◆ Work instruction 1: In the block_abort_queue email, which existing sysfs attribute does the quoted proposal compare its new attribute to?
◆ Work instruction 2: Pick up the block_abort_queue email right after its last line and keep writing it.

◆ Exercise passage:
[dm-devel] block_abort_queue (blk_abort_request) racing with scsi_request_fn

Mike Anderson andmike at linux.vnet.ibm.com
Wed Nov 17 17:49:25 UTC 2010


Mike Snitzer <snitzer at redhat.com> wrote:
> Hi Mike,
> 
> On Fri, Nov 12 2010 at 12:54pm -0500,
> Mike Anderson <andmike at linux.vnet.ibm.com> wrote:
> 
> > By not directly timing out the I/O but accelerating the timeout by a
> > factor. The value could be calculated as a percentage of the queue timeout
> > value for a default with the option of exposing a sysfs attribute
> > similar to fast_io_fail_tmo. The attribute could also provide a off
> > method which we do not have today and is my bad that we do not have one
> > (I posted the features patch to multipath but did not followup which
> > would have provided a off).

◆ Dataset content:
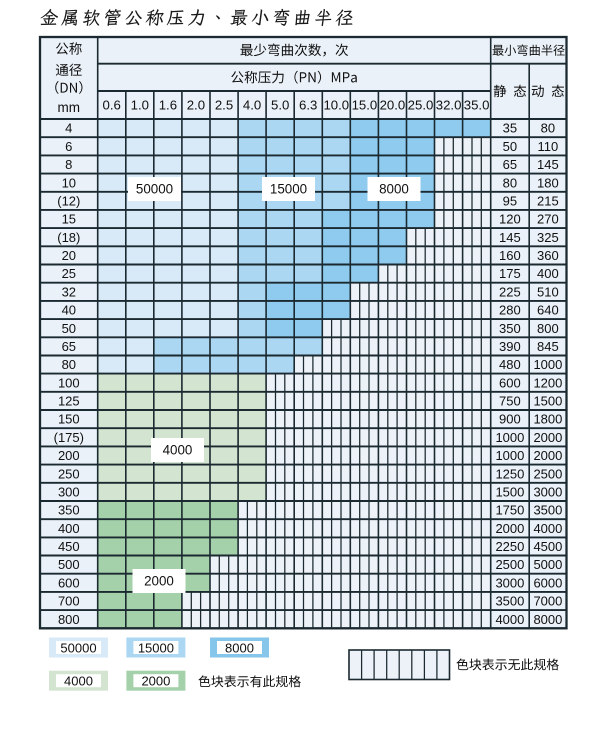  Describe the element at coordinates (69, 602) in the screenshot. I see `svg-text: 700` at that location.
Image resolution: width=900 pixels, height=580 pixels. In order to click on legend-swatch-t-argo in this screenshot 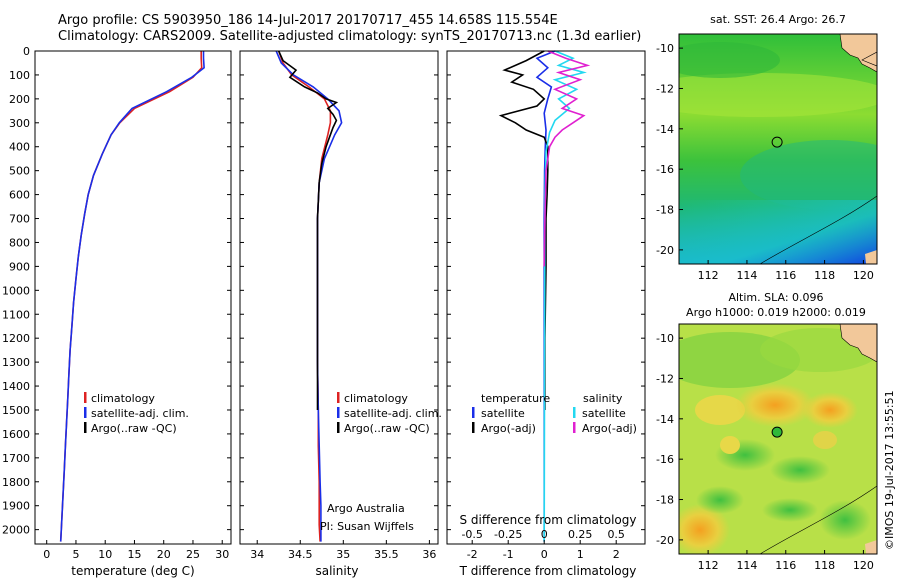, I will do `click(474, 428)`.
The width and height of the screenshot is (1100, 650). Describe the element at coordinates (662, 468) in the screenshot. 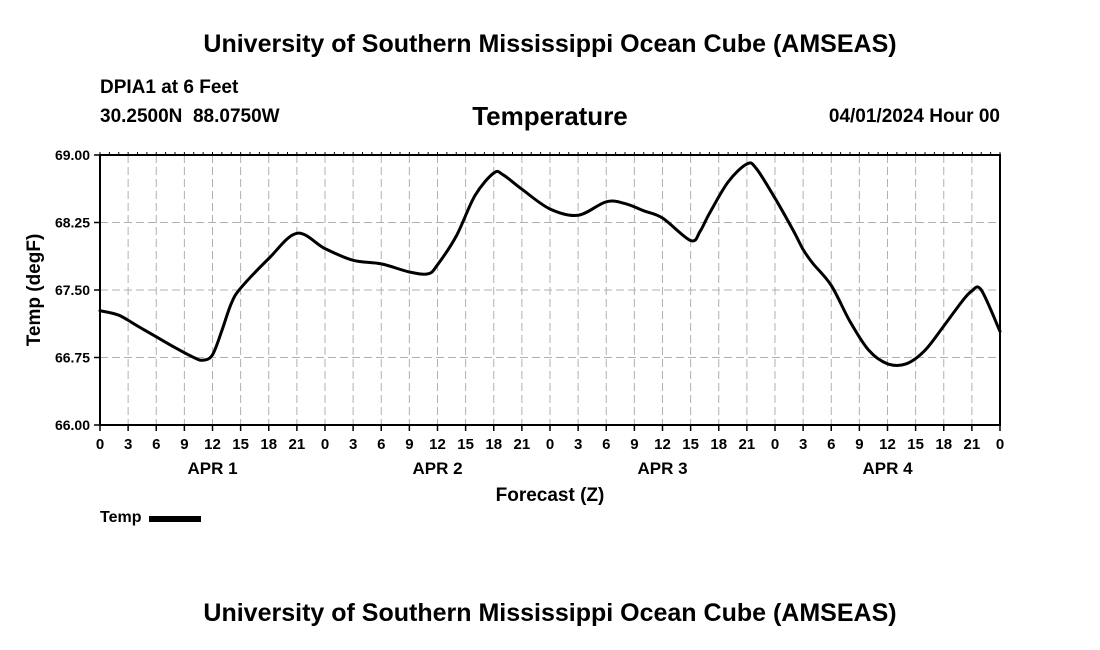

I see `day-label: APR 3` at that location.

◆ Task answer 1: fast_io_fail_tmo

◆ Task answer 2:
> 
> You're referring to these patches:
> https://patchwork.kernel.org/patch/96674/
> https://patchwork.kernel.org/patch/96673/
> 

Yes these are the patches that I was referring to.

> Do you have an interest in pursuing these further? 

Yes.

> In the near-term
> should we default to off (so introduce MP_FEATURE_ABORT_Q) -- given the
> current race which exposes corruption?
> 

Given the current race exposure default to off might be the best choice.

> Or are you now interested in accelerating the timeout?  I'd need to
> review this thread in more detail to give you an opinion.  But I do know
> that simply disabling dm-mpath's call to blk_abort_queue() enables some
> extensive path failure load testing to _not_ cause the list corruption
> that leads to a crash.

I think the on/off control plus a fix to address the issue when it is on
would be good. Since I do not believe we want the impact the normal IO
path by more lock bouncing adding modification of the blk_abort_queue
function appeared like one of the least distributive options. There might
be others.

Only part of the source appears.